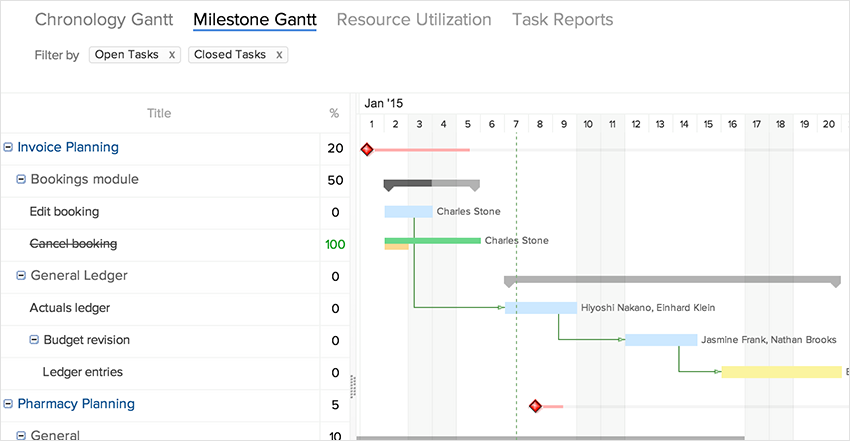Select the Edit booking blue task bar

[408, 212]
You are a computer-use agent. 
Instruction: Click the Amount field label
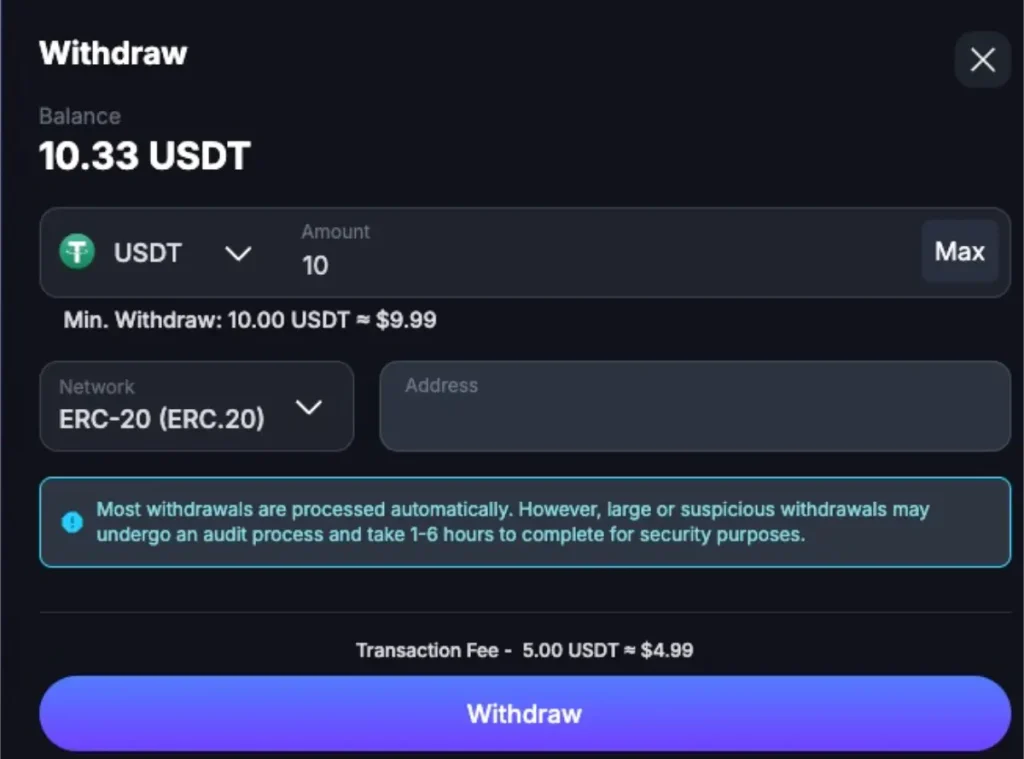tap(335, 231)
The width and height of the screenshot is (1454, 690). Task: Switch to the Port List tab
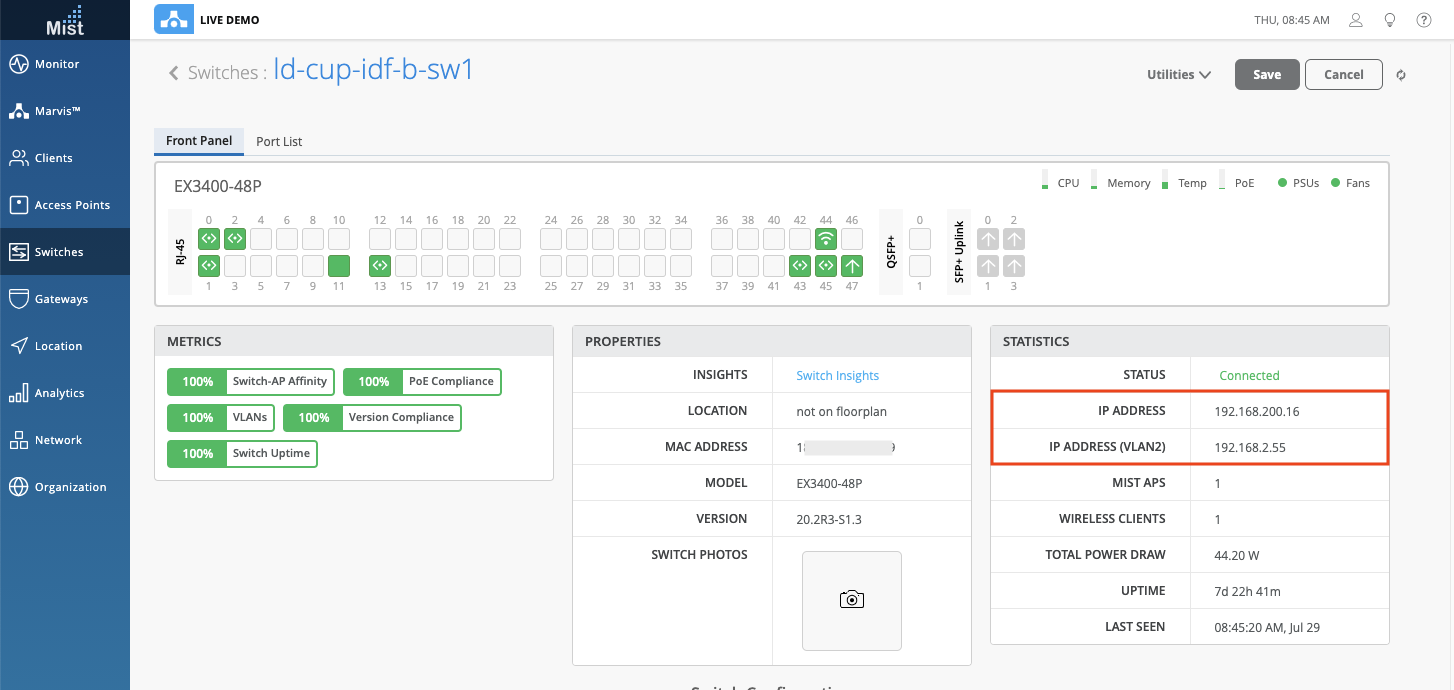(x=279, y=142)
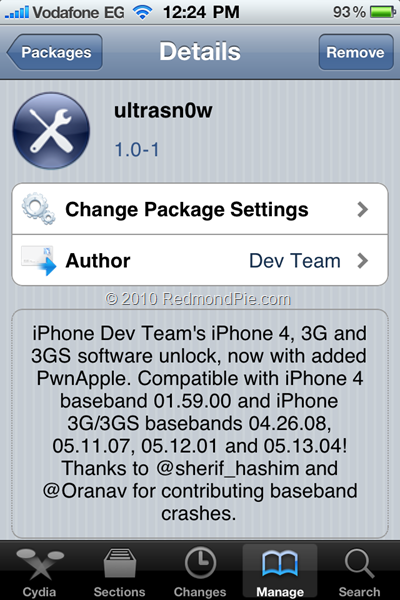Tap the Details title in the navigation bar

click(200, 51)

........

* _WHAT IS NEEDED_
Reproduce all of the data above, substituting "Price" for "Amount" and leaving everything else unchanged. Omit the pictures from your answer.

* _FULL SOLUTION_
Select the Edit booking blue task bar

[408, 212]
You are a computer-use agent. 
Instruction: Click the Price field label
tap(335, 231)
The width and height of the screenshot is (1454, 690). Task: Switch to the Port List tab
(x=279, y=142)
Tap the Details title in the navigation bar

click(200, 51)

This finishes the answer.